Under Section 201, a federal court decision requiring the government to reveal the identities of people it has detained since the 9-11 terrorist attacks can be overturned. The draft reads:
"The government need not disclose information about individuals detained in investigations of terrorism until . . . the initiation of criminal charges"--no matter how long it takes.
If passed by Congress, it would be the first time in history that secret arrests are specifically permitted under American law.
Under Section 501, an American citizen who provides "material support" to a group the government has designated a "terrorist organization" can be stripped of his citizenship. Now, an American can lose his citizenship only by declaring a clear intent to abandon his country.
The proposed bill says an "intent to relinquish nationality need not be manifested in words, but can be inferred from conduct." It is unclear which bureaucrats would do the "inferring."
"This section of the bill means that if you were to send a check for the legal activities of an organization and, unbeknownst to you, it has been labeled as a terrorist group, then you could be deported," wrote syndicated columnist Nat Hentoff.

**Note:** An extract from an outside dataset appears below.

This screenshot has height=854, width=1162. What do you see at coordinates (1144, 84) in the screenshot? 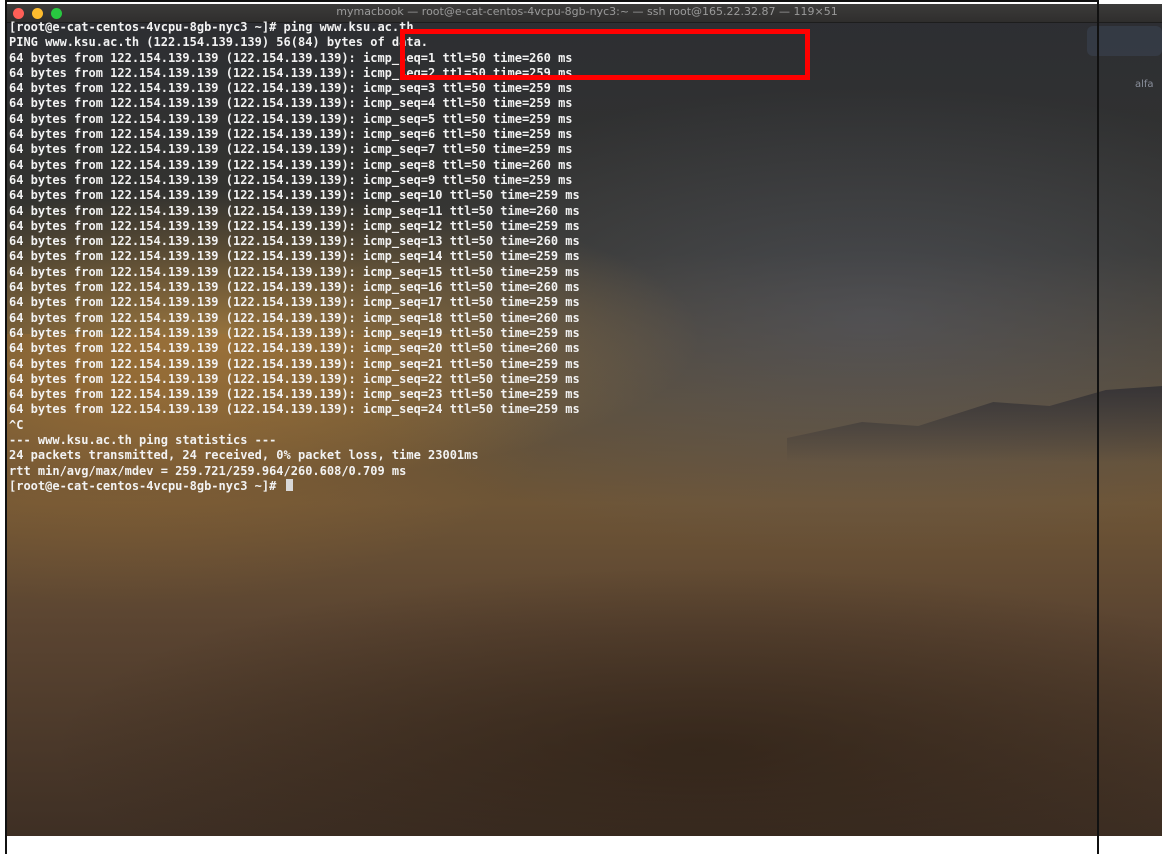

"Deportations of American citizens are not `phantoms of lost liberty,' " Hentoff wrote, referring to an Ashcroft comment that his critics are scaring "peace-loving people with phantoms of lost liberty."
Under existing law, the FBI can collect DNA identification records of persons convicted of various crimes. But under Section 302 of the draft proposal, the attorney general or secretary of defense would be empowered to collect, analyze and maintain DNA samples of "suspected" terrorists.
All Americans would be in jeopardy as faceless bureaucrats label groups "terrorists" and grab citizens who may have the slightest association with a labeled group, according to Dr. David Cole, a law professor at Georgetown University in Washington.
The proposed law "would radically expand law enforcement and intelligence-gathering authorities, reduce or eliminate judicial oversight over surveillance, authorize secret arrests, create a DNA database on unchecked executive `suspicion,' create new death penalties and even seek to take American citizenship away from persons who belong to or support disfavored political groups," Cole said.
Many rational observers predict that President Bush's planned attack on Iraq will result in a dramatic increase in terrorist crimes in America. This, in turn, will provide Congress with a plausible excuse for additional legislation to "combat terrorism."